DOCUMENT:
Equations of Motion for GaitLowerExtremity

Hi,

As part of my Master Assignment within the TLEMsave project of Prof. Verdonschot and Prof. Koopman at the university of Twente, I am trying to validate the Equations of Motion for an Anybody model. I am interested in the femur of GaitLowerExtremity model in the ISB coordinate system. Since this produces large output files, I am using Matlab to process the data.

I have written a code which extracts all insertion positions, forces, moments and gravity vectors per timestep from the AnyMechOutputFileForceExport file in a local reference frame (ISB coordinates)

The input of the Newton Euler equations (on top of every timestep in the AnyMechOutputFile) are the Jmatrix, rCoM, Axes and the accelerations. Theoretically, the resulting Forces and Moments should match the summed Forces and Moments of the AnyMechOutputFile.

Forces are: sum of all forces in x, y or z direction, plus the Gravityfactor in this direction times the mass of the segment.

Moments are: sum of all moments in x, y, or z direction, plus the outer product of the forces times their positions, plus the outer product of the gravity factors times their distance to the centre of mass from the point of rotation.

!!! I attached a file with the formulas I used for clarity !!!

PROVIDED DATA:
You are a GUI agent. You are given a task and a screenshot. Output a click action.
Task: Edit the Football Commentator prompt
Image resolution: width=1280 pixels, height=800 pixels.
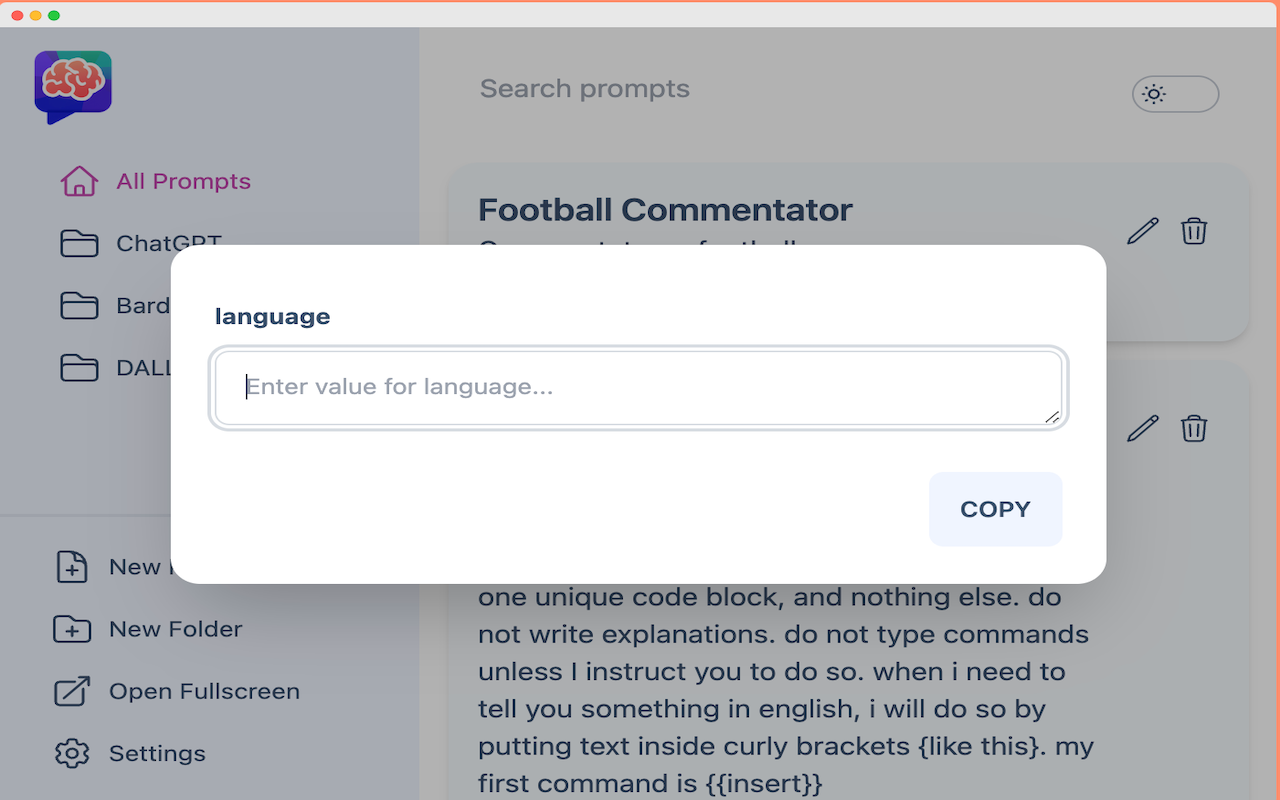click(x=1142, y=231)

REQUIRED WORK:
a - In the forum post on equations of motion, which file does the author's code extract the insertion positions, forces, moments and gravity vectors from?
b - Extend the forum post on equations of motion for the GaitLowerExtremity model, picking up after its final sentence.

TASK ANSWERS:
a - The AnyMechOutputFileForceExport file.

b -
My questions is as follows:

I tried to validate the formulas I use with a small model first. I used a single segment model similar to the one which is used in the tutorials. For this model, the forces and the moments were exactly the same as calculated by the Newton Euler equations! For the complete femur model, only the forces are exactly the same. I think this has to do with the fact that the rotation point of the hip (were the local reference frame is {0,0,0}) has relative motion and rotation with respect to the global reference frame. I think I need to use the Axes to rotate the Jmatrix, but everything I tried so far did not work. (I also extensively searched through the forum and the reference manual) Does somebody know what needs to be multiplied with which rotation matrix to achieve the right moments? (forces are already correct). Are the accelerations with respect to the global reference frame or with respect to the pelvis?

Thanks in advance,

Bas van der Ploeg
Twente University

Hi Bas,

Sorry for the slow feedback you have not been forgotten, these are good questions.

We will look into this and give you some feedback next week but I can give some basic advices right away though.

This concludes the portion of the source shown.